Wisława Szymborska was born on 2 July 1923 in Prowent, Poland (present-day Bnin, Kórnik, Poland), the daughter of Wincenty and Anna (née Rottermund) Szymborski.

Her father was at that time the steward of Count Władysław Zamoyski, a Polish patriot and charitablepatron.

After the death of Count Zamoyski in 1924, her family moved to Toruń, and in 1931 to Kraków, where she lived and worked until her death in early 2012.

When World War II broke out in 1939, she continued her education in underground classes. From 1943, she worked as a railroad employee and managed to avoid being deported to Germany as a forced labourer. It was during this time that her career as an artist began with illustrations for an English-language textbook. She also began writing stories and occasional poems. Beginning in 1945, she began studying Polish literature before switching to sociology at the Jagiellonian University in Kraków.[2] There she soon became involved in the local writing scene, and met and was influenced by Czesław Miłosz. In March 1945, she published her first poem "Szukam słowa" ("Looking for words") in the daily newspaper, Dziennik Polski. Her poems continued to be published in various newspapers and periodicals for a number of years.[2][6] In 1948, she quit her studies without a degree, due to her poor financial circumstances; the same year, she married poet Adam Włodek, whom she divorced in 1954 (they remained close until Włodek's death in 1986).[2] The union was childless.
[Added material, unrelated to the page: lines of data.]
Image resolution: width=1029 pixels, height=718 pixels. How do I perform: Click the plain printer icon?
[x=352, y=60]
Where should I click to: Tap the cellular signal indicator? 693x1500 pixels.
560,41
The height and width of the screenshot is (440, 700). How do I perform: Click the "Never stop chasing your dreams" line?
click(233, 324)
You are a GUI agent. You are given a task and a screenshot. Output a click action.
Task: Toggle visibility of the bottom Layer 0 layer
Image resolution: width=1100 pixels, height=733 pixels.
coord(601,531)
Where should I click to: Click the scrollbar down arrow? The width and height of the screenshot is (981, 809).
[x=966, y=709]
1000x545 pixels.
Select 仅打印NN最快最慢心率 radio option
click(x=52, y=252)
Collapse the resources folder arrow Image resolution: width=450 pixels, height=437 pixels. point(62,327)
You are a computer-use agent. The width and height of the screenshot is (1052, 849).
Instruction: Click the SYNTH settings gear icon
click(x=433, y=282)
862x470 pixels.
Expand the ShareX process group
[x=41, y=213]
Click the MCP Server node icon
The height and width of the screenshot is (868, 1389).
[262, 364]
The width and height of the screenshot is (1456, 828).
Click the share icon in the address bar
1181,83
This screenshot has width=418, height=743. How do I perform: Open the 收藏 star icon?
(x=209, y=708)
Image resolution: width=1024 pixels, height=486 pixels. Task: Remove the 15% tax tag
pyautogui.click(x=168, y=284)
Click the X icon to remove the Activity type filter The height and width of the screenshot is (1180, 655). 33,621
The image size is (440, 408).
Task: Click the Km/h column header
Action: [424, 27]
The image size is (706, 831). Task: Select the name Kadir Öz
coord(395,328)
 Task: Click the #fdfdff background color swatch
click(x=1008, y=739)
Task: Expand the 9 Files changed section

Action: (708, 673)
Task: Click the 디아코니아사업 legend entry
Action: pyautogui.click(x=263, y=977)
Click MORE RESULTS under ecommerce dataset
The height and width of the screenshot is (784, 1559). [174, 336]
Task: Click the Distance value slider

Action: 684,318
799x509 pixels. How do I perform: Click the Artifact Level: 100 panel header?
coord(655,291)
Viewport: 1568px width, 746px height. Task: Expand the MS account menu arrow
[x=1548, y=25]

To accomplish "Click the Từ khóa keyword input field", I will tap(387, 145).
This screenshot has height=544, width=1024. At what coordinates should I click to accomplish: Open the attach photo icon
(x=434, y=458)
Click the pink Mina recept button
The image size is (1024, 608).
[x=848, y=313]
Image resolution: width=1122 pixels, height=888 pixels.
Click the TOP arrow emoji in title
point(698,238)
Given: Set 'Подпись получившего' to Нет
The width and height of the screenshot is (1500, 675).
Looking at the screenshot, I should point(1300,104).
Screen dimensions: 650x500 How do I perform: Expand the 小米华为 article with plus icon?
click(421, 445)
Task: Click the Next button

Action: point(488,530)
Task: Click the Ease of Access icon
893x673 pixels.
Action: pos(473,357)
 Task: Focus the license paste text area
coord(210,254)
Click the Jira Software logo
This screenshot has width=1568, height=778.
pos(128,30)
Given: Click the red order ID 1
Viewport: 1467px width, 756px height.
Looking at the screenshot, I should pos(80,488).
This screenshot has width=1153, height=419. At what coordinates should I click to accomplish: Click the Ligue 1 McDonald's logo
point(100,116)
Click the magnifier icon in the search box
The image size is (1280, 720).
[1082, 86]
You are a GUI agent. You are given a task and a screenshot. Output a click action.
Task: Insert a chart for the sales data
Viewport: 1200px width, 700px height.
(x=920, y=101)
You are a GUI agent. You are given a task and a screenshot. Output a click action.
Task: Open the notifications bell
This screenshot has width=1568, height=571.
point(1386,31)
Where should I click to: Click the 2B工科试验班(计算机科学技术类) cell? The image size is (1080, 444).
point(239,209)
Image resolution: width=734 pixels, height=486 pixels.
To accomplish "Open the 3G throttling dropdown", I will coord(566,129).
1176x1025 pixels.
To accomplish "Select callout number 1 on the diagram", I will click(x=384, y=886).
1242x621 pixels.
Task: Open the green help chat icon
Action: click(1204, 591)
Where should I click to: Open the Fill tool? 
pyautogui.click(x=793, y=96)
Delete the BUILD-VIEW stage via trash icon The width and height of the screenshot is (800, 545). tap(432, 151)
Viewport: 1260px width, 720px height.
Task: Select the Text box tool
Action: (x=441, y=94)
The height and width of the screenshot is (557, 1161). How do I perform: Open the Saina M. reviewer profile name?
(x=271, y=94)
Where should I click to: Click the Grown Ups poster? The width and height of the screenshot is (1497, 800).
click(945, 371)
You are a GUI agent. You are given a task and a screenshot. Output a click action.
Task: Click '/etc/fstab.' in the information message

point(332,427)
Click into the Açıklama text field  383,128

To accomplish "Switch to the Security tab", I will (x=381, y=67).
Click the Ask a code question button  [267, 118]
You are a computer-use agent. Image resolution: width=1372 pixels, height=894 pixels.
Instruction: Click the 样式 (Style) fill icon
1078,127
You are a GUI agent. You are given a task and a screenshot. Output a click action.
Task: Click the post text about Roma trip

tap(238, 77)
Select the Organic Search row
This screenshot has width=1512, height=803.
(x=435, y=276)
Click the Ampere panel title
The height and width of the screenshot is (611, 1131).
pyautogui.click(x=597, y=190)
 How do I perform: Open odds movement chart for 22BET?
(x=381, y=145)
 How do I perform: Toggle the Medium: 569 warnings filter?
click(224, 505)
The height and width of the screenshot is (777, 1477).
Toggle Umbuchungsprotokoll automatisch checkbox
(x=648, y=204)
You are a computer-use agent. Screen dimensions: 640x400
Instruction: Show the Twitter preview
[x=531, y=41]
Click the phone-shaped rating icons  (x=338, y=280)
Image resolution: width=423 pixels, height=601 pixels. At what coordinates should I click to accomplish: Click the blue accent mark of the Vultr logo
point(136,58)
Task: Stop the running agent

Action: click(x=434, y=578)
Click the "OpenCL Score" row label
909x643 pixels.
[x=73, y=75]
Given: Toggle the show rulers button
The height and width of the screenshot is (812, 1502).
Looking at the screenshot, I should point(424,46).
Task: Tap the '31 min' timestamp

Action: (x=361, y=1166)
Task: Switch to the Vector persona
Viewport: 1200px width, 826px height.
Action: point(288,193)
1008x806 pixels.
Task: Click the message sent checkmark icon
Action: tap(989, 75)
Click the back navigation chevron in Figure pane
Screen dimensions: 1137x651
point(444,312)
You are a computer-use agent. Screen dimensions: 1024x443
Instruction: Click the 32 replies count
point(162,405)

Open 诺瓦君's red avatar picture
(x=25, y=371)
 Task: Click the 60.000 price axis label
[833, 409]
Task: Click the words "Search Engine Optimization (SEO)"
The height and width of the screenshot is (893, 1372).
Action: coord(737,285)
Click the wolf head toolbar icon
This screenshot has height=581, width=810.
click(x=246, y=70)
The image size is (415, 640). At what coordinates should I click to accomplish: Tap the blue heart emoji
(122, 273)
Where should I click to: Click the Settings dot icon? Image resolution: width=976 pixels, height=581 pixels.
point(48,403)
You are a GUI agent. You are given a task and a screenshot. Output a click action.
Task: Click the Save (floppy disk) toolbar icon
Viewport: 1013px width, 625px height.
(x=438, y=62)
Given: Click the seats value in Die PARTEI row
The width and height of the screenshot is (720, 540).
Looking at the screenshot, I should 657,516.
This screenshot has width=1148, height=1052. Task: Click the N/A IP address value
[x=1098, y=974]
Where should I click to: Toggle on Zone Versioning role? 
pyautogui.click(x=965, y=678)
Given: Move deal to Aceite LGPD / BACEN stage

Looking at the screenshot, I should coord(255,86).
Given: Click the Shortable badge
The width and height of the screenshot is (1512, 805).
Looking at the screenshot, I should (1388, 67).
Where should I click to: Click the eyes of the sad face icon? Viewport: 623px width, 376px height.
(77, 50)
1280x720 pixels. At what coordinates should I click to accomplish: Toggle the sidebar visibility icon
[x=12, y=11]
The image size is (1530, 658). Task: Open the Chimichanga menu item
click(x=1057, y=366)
Around the time of her marriage she was working as a secretary for an educational biweekly magazine as well as an illustrator.
Her first book was to be published in 1949, but did not pass censorship as it "did not meet socialist requirements". Like many other intellectuals in post-war Poland, however, Szymborska adhered to the People's Republic of Poland's (PRL) official ideology early in her career, signing an infamous political petition from 8 February 1953, condemning Polish priests accused of treason in a show trial.[7][8][9] Her early work supported socialist themes, as seen in her debut collection Dlatego żyjemy (That is what we are living for), containing the poems "Lenin" and "Młodzieży budującej Nową Hutę" ("For the Youth who are building Nowa Huta"), about the construction of a Stalinist industrial town near Kraków.[2] She became a member of the ruling Polish United Workers' Party.
Like many communist intellectuals initially close to the official party line, Szymborska gradually grew estranged from socialist ideology and renounced her earlier political work.[2] Although she did not officially leave the party until 1966, she began to establish contacts with dissidents.[2] As early as 1957, she befriended Jerzy Giedroyc, the editor of the influential Paris-based emigré journal Kultura, to which she also contributed. In 1964, she opposed a Communist-backed protest to The Times against independent intellectuals, demanding freedom of speech instead.[10]
In 1953, Szymborska joined the staff of the literary review magazine Życie Literackie (Literary Life), where she continued to work until 1981 and from 1968 ran her own book review column, called Lektury Nadobowiązkowe.[2] Many of her essays from this period were later published in book form. From 1981–83, she was an editor of the Kraków-based monthly periodical, NaGlos (OutLoud). In the 1980s, she intensified her oppositional activities, contributing to the samizdat periodical Arka under the pseudonym "Stańczykówna", as well as to the Paris-based Kultura. The final collection published while Szymborska was still alive, Dwukropek, was chosen as the best book of 2006 by readers of Poland's Gazeta Wyborcza.[2] She also translated French literature into Polish, in particular Baroque poetry and the works of Agrippa d'Aubigné. In Germany, Szymborska was associated with her translator Karl Dedecius, who did much to popularize her works there.
Death

Wisława Szymborska died 1 February 2012 at home in Kraków, aged 88.[11] Her personal assistant, Michał Rusinek, confirmed the information and said that she "died peacefully, in her sleep".[1][12] She was surrounded by friends and relatives at the time.[2] Foreign Minister Radek Sikorski described her death on Twitter as an "irrepairable loss to Poland's culture".[2]
She was working on new poetry right until her death, though she was unable to arrange her final efforts for a book in the way she would have wanted. Her last poetry will be published later in 2012.

Themes
Szymborska frequently employed literary devices such as irony, paradox, contradiction and understatement, to illuminate philosophical themes and obsessions. Many of her poems feature war and terrorism.[13] In "Calling out to the Yeti" (1957), she compared Joseph Stalin to the abominable snowman.[1][2]
She wrote from unusual points of view, such as a cat in the newly empty apartment of its dead owner.[2] Her reputation rests on a relatively small body of work, fewer than 350 poems. When asked why she had published so few poems, she said: "I have a trash can in my home".
==
Recurring themes of her work include war, torture, death and the passage of time, and though highly contemplative, she never manoeuvered away from the subject at hand.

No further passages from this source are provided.